Insurance giant American International Group needed a $182 billion bailout from the federal government a decade ago to avoid going under. But AIG has clawed its way back from the depths of financial despair and is finally starting to make deals again.
AIG announced Monday that it was buying Bermuda-based reinsurer Validus for nearly $5.6 billion. And it is paying for the deal with cash — not by issuing more stock, a move that often hurts existing shareholders.
That’s a significant achievement, one that shows that the leaner, meaner AIG is back on solid footing.
AIG has come a long way since 2008, a time when investors were nervous about the health of just about every major U.S. financial company.
A decade ago, giant savings and loan Washington Mutual was seized by the FDIC — the largest bank failure ever — and subsequently sold to JPMorgan Chase. Earlier that year, JPMorgan Chase “rescued” failing Bear Stearns too.
Fannie Mae and Freddie Mac had to be taken over by the government. Lehman Brothers collapsed. Merrill Lynch sold itself to Bank of America to avoid a fate similar to Lehman’s.
AIG was in dire straits too. Shares plunged more than 90% in 2008 after losing billions of dollars because of a drop in the value of credit default swaps tied to subprime mortgages (loans to borrowers with bad credit that imploded as the economy tanked).
The company’s stock was removed from the Dow Jones Industrial Average days after the U.S. government stepped in to keep AIG from filing for bankruptcy like Lehman Brothers did.

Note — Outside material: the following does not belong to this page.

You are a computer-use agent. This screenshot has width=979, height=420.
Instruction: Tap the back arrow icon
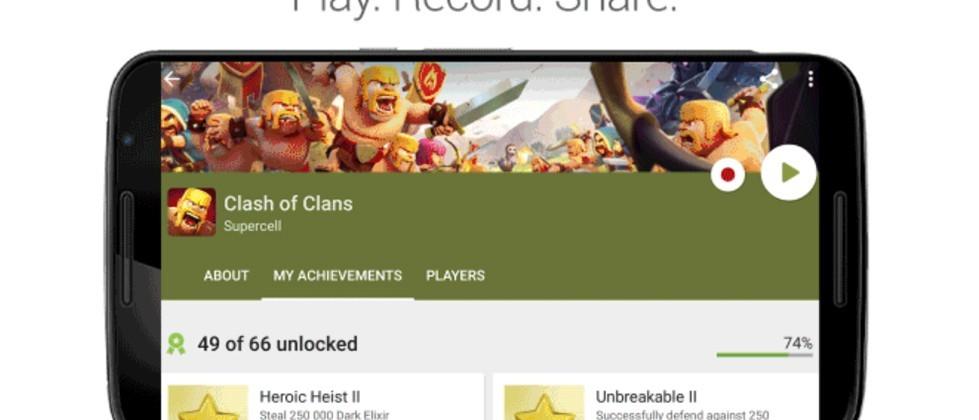tap(171, 79)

But the bailout had strings attached. In order to pay back the government and improve its financial position, AIG wound up dumping divisions en masse in the years after the financial crisis, unloading nearly $100 billion in assets.
AIG made good on its debts to the Treasury and Federal Reserve. It paid them back in full by 2013 and the government even made a nearly $23 billion profit.
However, shares of AIG remain well below the price they were trading at before the 2008 implosion. The stock has also lagged the performance of the broader market and other insurers over the past five years.
That’s why the move to buy Validus is so important. It’s the largest acquisition for AIG since the financial crisis.
It’s done three other relatively small deals in the past few years, scooping up Japanese insurer Fuji Fire and Marine, U.K. life insurer Ageas Protect and Irish healthcare insurer Laya. But those three deals each cost less than $1 billion.
CEO Brian Duperreault, who took the helm at AIG last May, has made no secret of his plans to make the company bigger again. Bloomberg reported earlier this year that AIG was in talks to buy Voya Financial for $10 billion, but that the deal fell apart.
The dark days are over. AIG no longer needs to be dumping assets or using cash to buy back its own shares in order to prop up its stock price.
The company is once again focusing on growth — something it will need to do if it wants to keep one of its biggest shareholders, corporate activist Carl Icahn, happy.
Icahn’s investment firm owns a nearly 5% stake in AIG. When he made his investment in 2015, he called for the company to be broken up. But Icahn is reportedly happy with the direction that AIG has taken under Duperreault.
So even though AIG may never gain back all of the losses it suffered 10 years ago, there’s a chance Dupereault can write a somewhat happy ending for the company. At the very least, AIG is no longer at death’s door and its fire sale appears to be over.